We leased a car shortly after we got married, bought it out last year, and then purchased a new car when we found it too onerous to share one vehicle.
Final thoughts
At the beginning of last year I had hoped to add an extra $600 per month on top of our regular mortgage payments. I bumped that up by $100 in April and again in July – all because I found a couple hundred bucks in our budget throughout the year.
Related: How To Pay Off Your Mortgage Faster
That’s money that surely would’ve disappeared had I not been paying close attention (spend the rest, right?).
I hope to achieve financial independence soon. Every dollar I can squeeze out of my budget – without sacrificing quality of life – gets me that much closer to financial freedom.
I’ll gladly put my finances on auto pilot once I get there.
I admire your discipline and ability. Balance that with happiness and you have a successful life.
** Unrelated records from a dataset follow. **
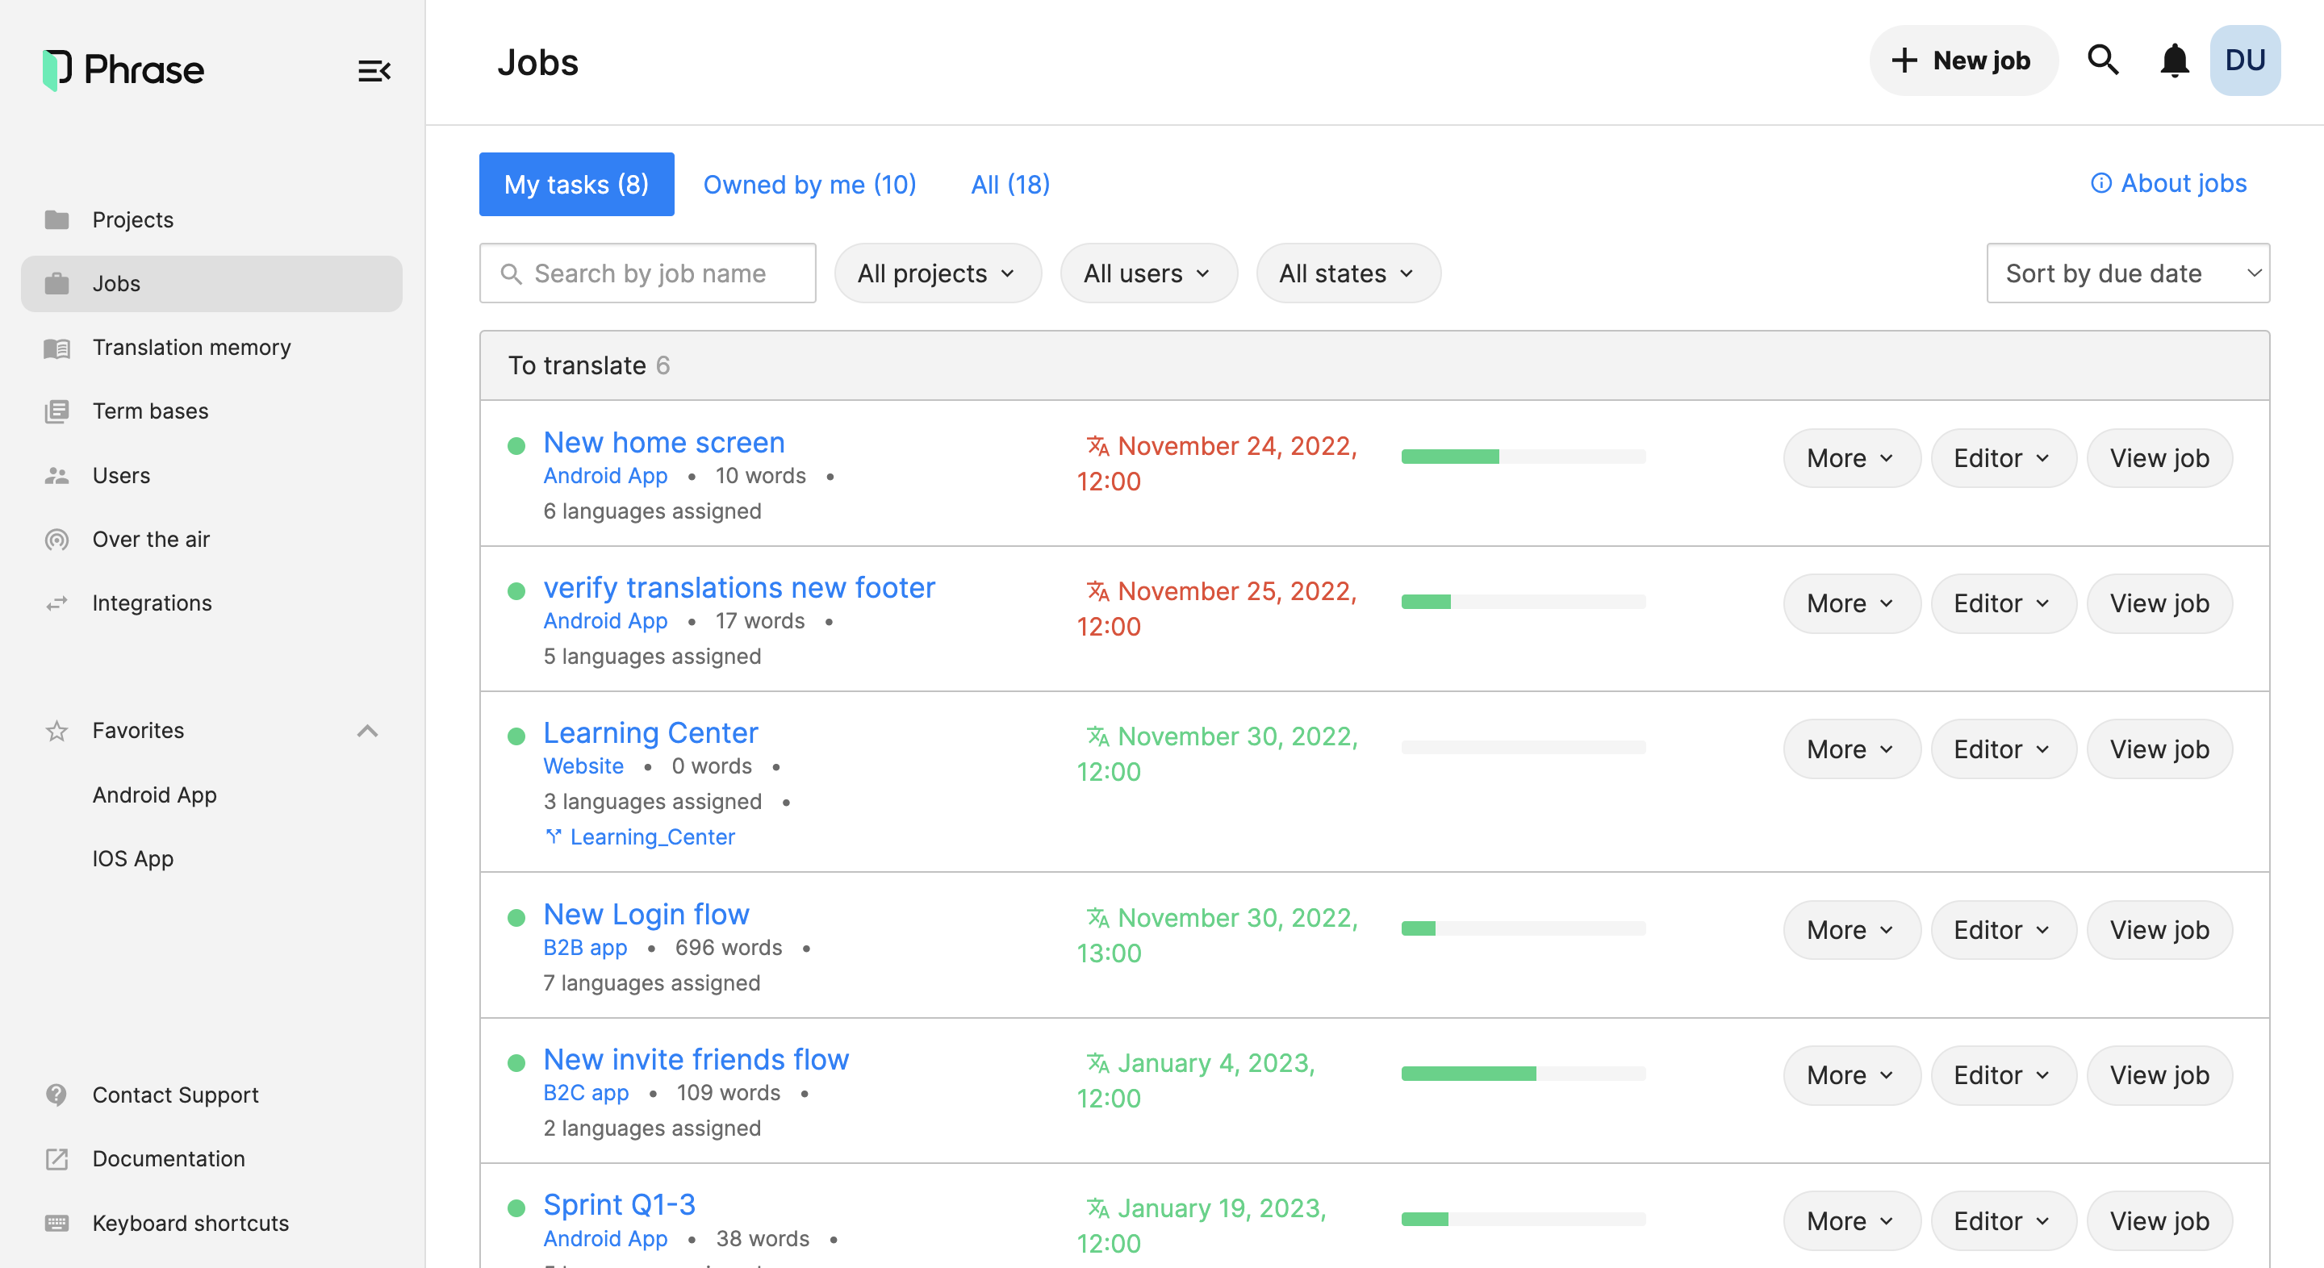Viewport: 2324px width, 1268px height.
Task: Go to Over the air section
Action: [151, 539]
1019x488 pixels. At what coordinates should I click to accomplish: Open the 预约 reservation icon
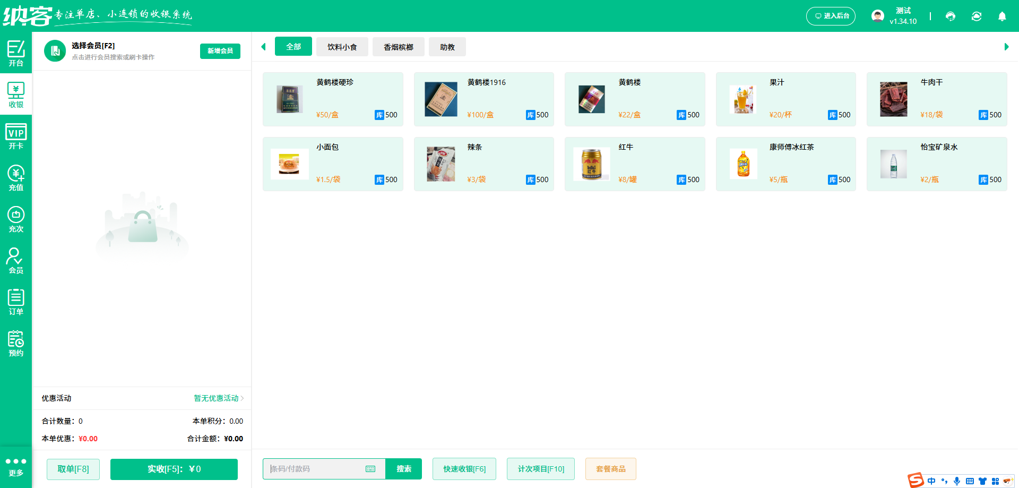(x=16, y=343)
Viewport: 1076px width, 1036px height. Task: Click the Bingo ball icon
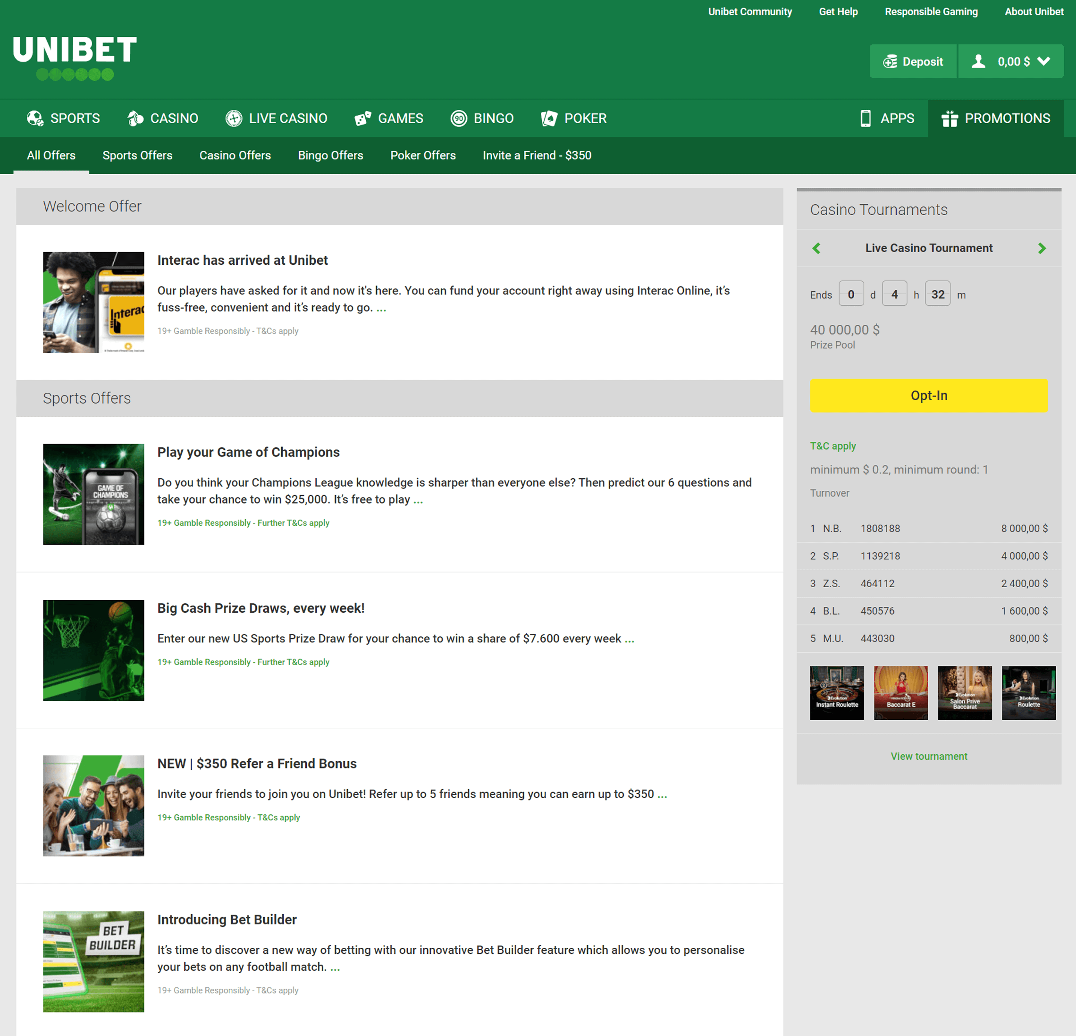tap(458, 118)
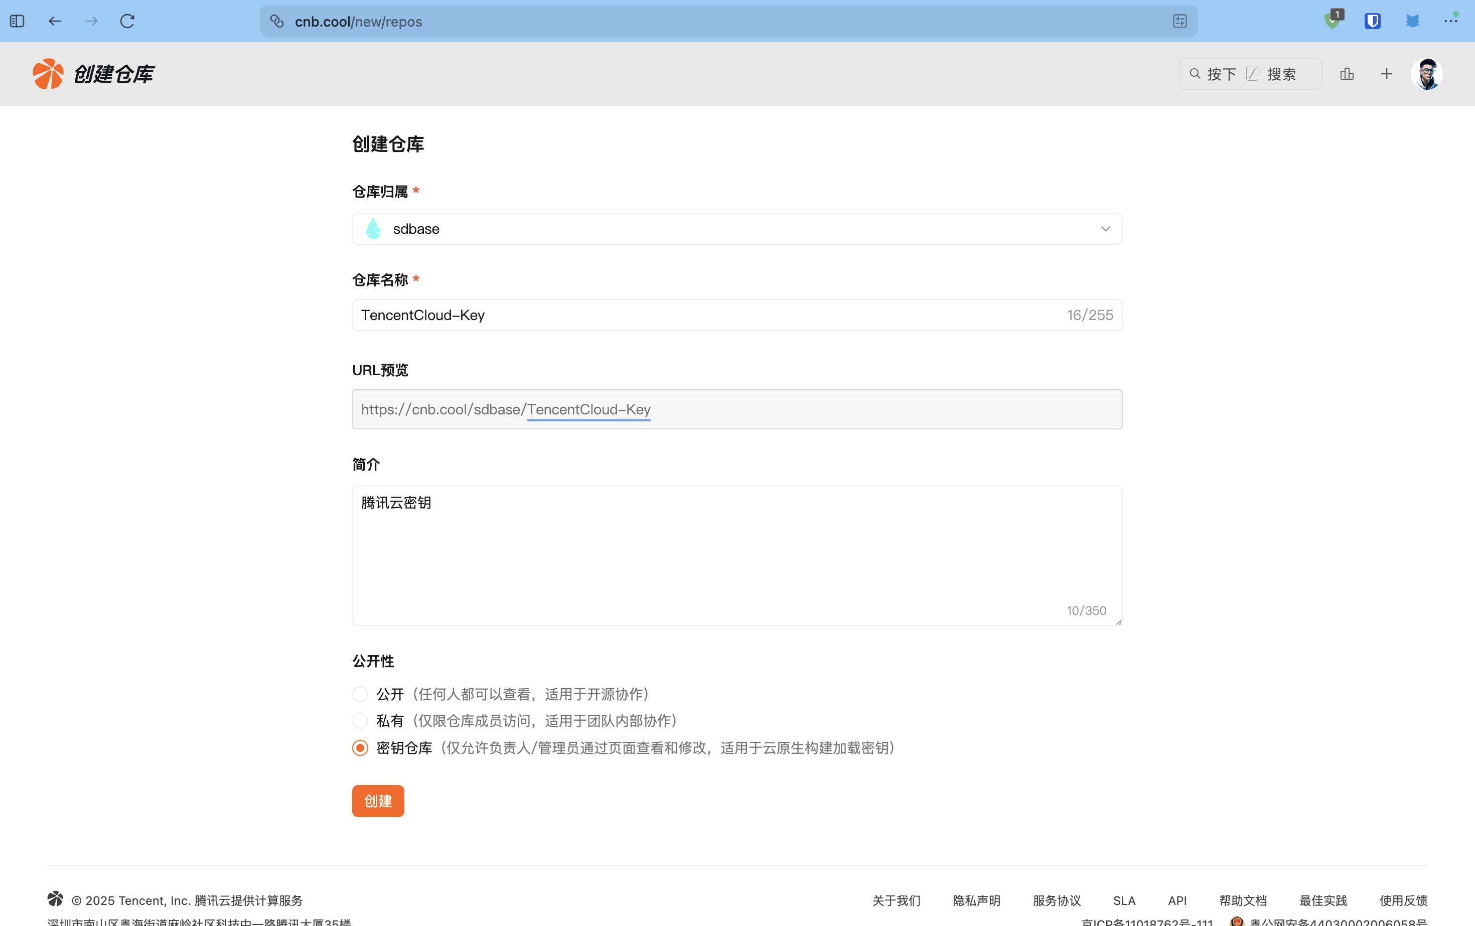The height and width of the screenshot is (926, 1475).
Task: Open the user avatar menu
Action: point(1427,74)

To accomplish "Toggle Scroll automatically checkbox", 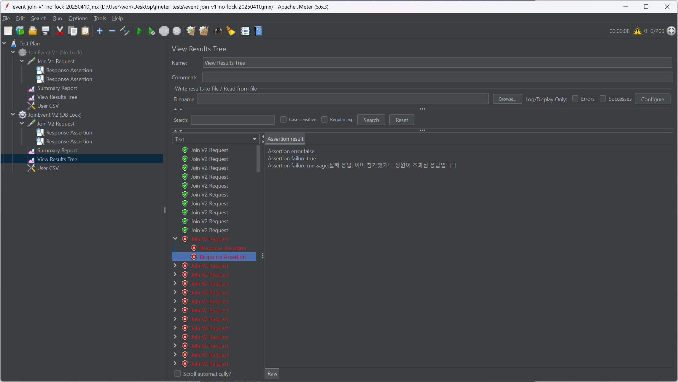I will [x=178, y=374].
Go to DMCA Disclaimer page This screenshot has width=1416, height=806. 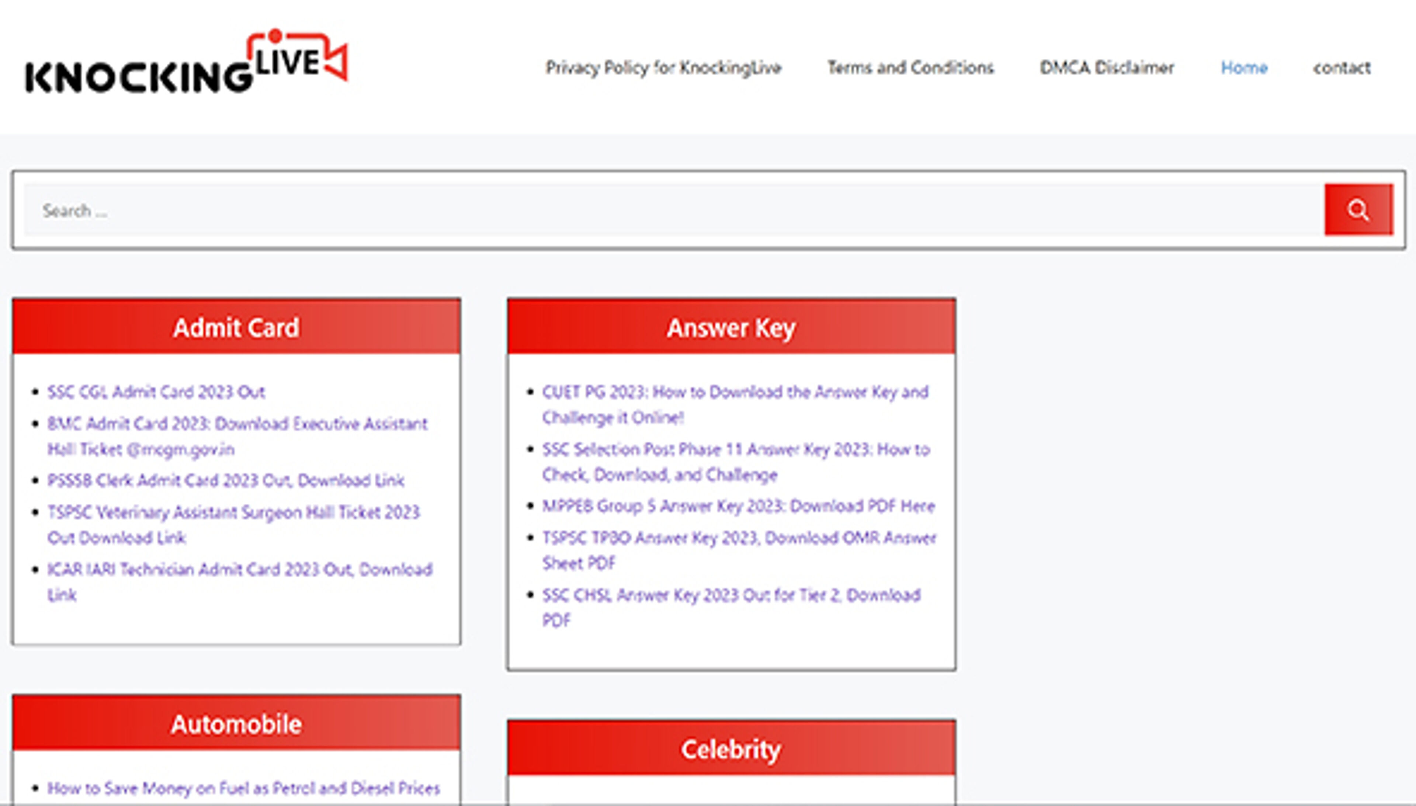pyautogui.click(x=1107, y=68)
We don’t have a budget, but we do forecast our cash flow and expenses regularly, like you’ve alluded to. Knowing what’s coming up is important and makes a big difference. A single, static, monthly budget just isn’t reasonable for most folks.
My checkbook has been on financial autopilot for so long now, it’s hard for me to imagine it any other way. I spend almost no time at all paying bills, timing my cash flow, or remembering due dates. This enables me to focus more time on my investments, my career, and my family.
We don’t have a budget per se, but we forecast expenses every week.
We do “pay ourselves first” by having automatic transfers going to our savings account every pay cheque.
RRSP contributions are also on autopilot.
Lump sum mortgage payments are also automatic.
That’s not too bad I guess…
Mark
You don’t have your finances on auto-pilot *Big Gasp* 🙂
I really don’t think its such a big deal, I mean, one ought to do what works best for them and brings them closer to their financial freedom goals. And there are definitely many paths to get one there.
Mine is a hybrid workout, somethings like savings, emergency fund stash are on auto, I prefer those ones be deducted immediately as I may be tempted to use that money on some other things, household budgets & expenses, good ol’ spreadsheets and spending envelopes!
I don’t think the rest of that saying goes “spend the rest.” At least not in any version I’ve ever heard. I think the point of saving 10% of every paycheque is to make sure you have that emergency fund built up just in case anything ever happens. And we should all have an emergency fund. I don’t think there’s anything wrong with putting money aside for emergencies, or even just savings for a vacation. Whether you do it “big picture” kind of way, or take a certain percentage off each and every cheque that comes in, what does it matter?